PROBLEM. Please format the records from the line containing "Tout accepter [Cookies" through the line containing "Nous contacter (95, 928)" as a Markdown table with the columns Row and Line, numbering each row and leaving out blank lines.

EXTRACTED INFORMATION.
◆ ◆ ◆

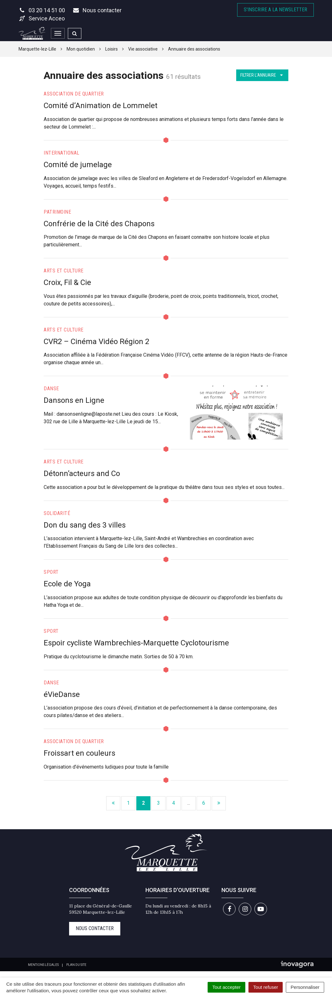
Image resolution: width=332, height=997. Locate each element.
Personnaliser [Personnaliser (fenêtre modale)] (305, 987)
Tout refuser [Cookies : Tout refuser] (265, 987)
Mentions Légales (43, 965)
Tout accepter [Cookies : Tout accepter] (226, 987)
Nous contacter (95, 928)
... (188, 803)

◆ ◆ ◆

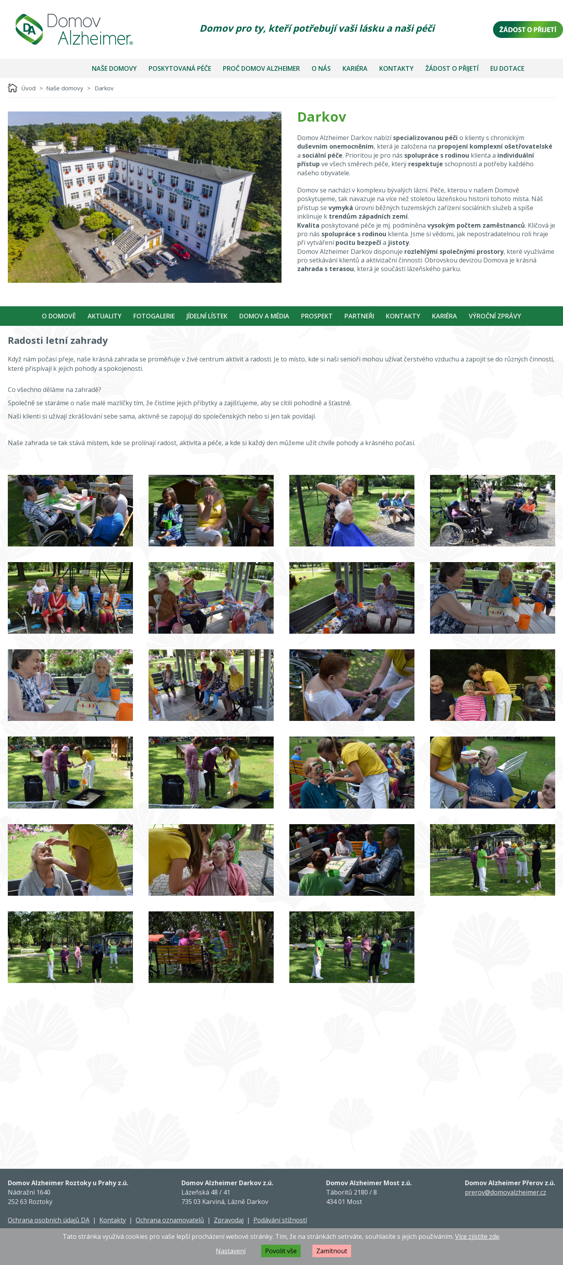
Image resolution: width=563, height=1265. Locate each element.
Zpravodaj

◆ ◆ ◆

SOLVED EXERCISE.
| Row | Line |
|---|---|
| 1 | Tout accepter [Cookies : Tout accepter] (226, 987) |
| 2 | Nous contacter (95, 928) |